Сказки - страница 17
Но только он это подумал, как чья-то гигантская рука осторожно взяла аэроплан и потащила его к себе.
— Я пропал! — громко воскликнул Сидящий Пилот.
— Почему пропал? Я никогда не был ни бандитом, ни разбойником, — ответил хозяин руки. — А теперь я всего-навсего мирный бронзовый Памятник, стоящий в центре площади, и у меня даже в мыслях нет сделать вам что-нибудь плохое.
Сидящий Пилот облегченно вздохнул и осмелился, наконец, посмотреть, откуда исходил голос. Он увидел огромное добродушное лицо, на котором между усами и бородой скользнула приветливая улыбка.
— Кто вы такой?
— Я уже сказал вам. Я — Памятник. Раньше я был патриотом и с высоты моего коня призывал воинов к освобождению родины.
— А сейчас вы тоже на лошади?
— Да. Лошадь довольно большая, как же вы ее не заметили?
— Я летел высоко. Сейчас, с вашего разрешения, я отправлюсь дальше. Я сделаю над вами круг, чтобы лучше осмотреть вас и вашу лошадь.
— К чему спешить? — улыбнулся Памятник. — Подождите еще минутку, давайте немного поболтаем. Мне так редко случается говорить с кем-нибудь, что я чувствую, как у меня онемел язык и губы двигаются с трудом. Я уже давно услышал жужжание вашего самолета и очень удивился. «Неужели, думаю, — летает муха в такое время года?». Что за история! Клянусь, что такие маленькие аэропланы я видел только в руках детей!
Сидящий Пилот рассказал, что его аэроплан тоже детская игрушка, и в нескольких словах сообщил Памятнику о своих делах и о Голубой Стреле.
— Очень интересно, — ответил Памятник, внимательно выслушав рассказ. — Я тоже люблю детей. В хорошую погоду они всегда прибегают поиграть около моего коня. А сейчас выпал снег, и они оставили меня одного. Но это вполне естественно, и я не обижаюсь. Правда, один из них частенько навещает меня и сейчас, хотя я не могу поручиться, что он приходит именно ко мне. У этого мальчугана каштановые волосы, и чуб опускается ему на самые глаза. Он приходит, садится на ступеньки и долго думает о чем-то. Потом уходит. Мне кажется, что он чем-то очень расстроен.
— Если бы его звали Франческо, — вздохнул Сидящий Пилот, — он мог бы оказаться нашим другом. Что вы об этом думаете?
— К сожалению, я никогда не слышал, чтобы кто-нибудь произносил его имя. Вообще-то у людей не принято, чтобы они сами себя называли по имени, — они ждут, пока их позовут другие. Но этот мальчик мне кажется одиноким, и в этих краях никто его не знает.
— Если бы его звали Франческо… — снова вздохнул Сидящий Пилот.
Неожиданно его осенила блестящая идея:
— Только Кнопка может решить этот вопрос. Он обнюхает ступеньки и скажет нам, Франческо это или нет.
— Хорошо сказано — хорошо сделано.
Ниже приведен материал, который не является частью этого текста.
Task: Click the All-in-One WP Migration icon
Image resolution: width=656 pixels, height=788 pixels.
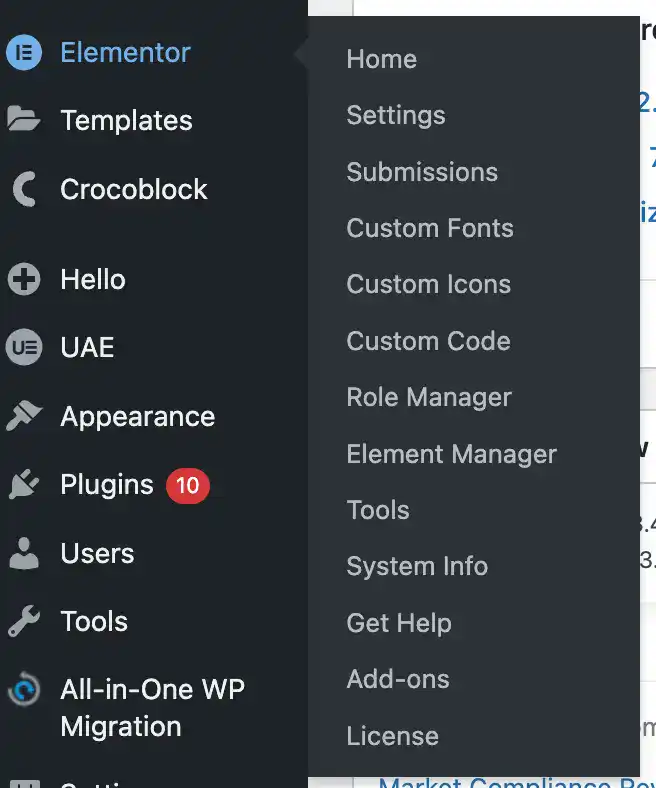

И я буду иметь удовольствие познакомиться со всей вашей компанией.
— Но… — пробормотал Сидящий Пилот, становясь грустным, — как он мог попасть сюда? Ведь следы теряются там, посреди улицы.
Памятник усмехнулся в усы.
— Вижу, что вы не совсем хорошо знаете ребят, — вежливо заметил он. — В противном случае вы бы знали, что они любят путешествовать на подножке трамвая. Они не должны так делать, потому что это запрещено. Но иногда они нарушают это правило. Как раз я вспомнил: вчера на подножке трамвая мимо меня проезжал мальчик с каштановыми волосами, и полицейский заставил его слезть.
— Тогда нечего сомневаться, это наверняка был Франческо! — весело воскликнул Сидящий Пилот.
Через четверть часа вся компания уже находилась у подножия Памятника.
Кнопка нервно бегал по ступенькам, обнюхивая их так, как будто хотел втянуть эти массивные мраморные ступени в свои ноздри. Он нюхал долго, чтобы не ошибиться. В действительности он сразу же почуял запах башмаков Франческо.
«Наконец-то мы тебя отыскали!» — ликовал он про себя.
— Ну? — нетерпеливо воскликнул Полубородый Капитан, у которого лопнуло терпение.
— Это Франческо, — изрек, наконец, Кнопка, — мы отыскали его!
— Урра, тысяча треугольных китов!
Кто знает, что подразумевал Капитан, говоря о треугольных китах, которых не было и никогда не будет на свете. В порыве энтузиазма он не соображал, что говорил.
Памятник тоже был доволен. Где-то вверху среди ночи и снега загремел его смех. Затем смех передался ногам лошади, и ноги задрожали.